= Data in this exercise =
┄┄┄┄┄┄
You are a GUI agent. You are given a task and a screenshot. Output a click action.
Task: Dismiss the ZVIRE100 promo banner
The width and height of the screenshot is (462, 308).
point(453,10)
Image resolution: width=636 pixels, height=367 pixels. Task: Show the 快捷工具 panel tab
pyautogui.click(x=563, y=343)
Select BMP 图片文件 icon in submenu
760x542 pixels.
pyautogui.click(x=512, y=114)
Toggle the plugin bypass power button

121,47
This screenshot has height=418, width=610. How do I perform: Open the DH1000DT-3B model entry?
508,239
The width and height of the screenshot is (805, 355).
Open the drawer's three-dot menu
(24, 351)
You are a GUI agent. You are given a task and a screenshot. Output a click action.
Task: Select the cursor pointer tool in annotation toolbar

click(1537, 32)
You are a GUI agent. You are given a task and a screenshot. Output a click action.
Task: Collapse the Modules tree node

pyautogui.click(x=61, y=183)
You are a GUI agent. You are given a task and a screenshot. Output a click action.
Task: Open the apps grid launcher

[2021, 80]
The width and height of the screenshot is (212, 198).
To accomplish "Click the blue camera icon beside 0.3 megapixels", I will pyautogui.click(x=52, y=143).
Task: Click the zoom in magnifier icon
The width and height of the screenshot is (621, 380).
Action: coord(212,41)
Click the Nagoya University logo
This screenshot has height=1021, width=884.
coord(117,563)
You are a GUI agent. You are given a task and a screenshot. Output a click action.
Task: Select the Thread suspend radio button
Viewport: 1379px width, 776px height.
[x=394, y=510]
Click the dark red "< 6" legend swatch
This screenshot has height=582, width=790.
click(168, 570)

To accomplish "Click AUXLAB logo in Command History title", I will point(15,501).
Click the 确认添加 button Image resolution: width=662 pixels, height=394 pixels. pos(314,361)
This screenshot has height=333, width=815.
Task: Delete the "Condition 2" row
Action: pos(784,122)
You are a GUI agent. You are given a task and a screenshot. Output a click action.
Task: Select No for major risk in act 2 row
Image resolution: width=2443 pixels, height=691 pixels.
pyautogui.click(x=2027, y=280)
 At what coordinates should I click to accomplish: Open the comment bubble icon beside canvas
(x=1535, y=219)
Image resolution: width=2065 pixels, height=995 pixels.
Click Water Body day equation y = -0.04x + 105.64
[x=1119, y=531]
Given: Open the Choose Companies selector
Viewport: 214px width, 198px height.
┄┄┄┄┄┄
= Problem to solve =
Rewrite everything from the line containing "Image resolution: width=2065" down to the end of the records as a Markdown table with two columns, Row and Line, where Row numbers each line and Line holds its text. Leave out any blank lines.

= Expected output =
| Row | Line |
|---|---|
| 1 | Image resolution: width=2065 pixels, height=995 pixels. |
| 2 | Click Water Body day equation y = -0.04x + 105.64 |
| 3 | [x=1119, y=531] |
| 4 | Given: Open the Choose Companies selector |
| 5 | Viewport: 214px width, 198px height. |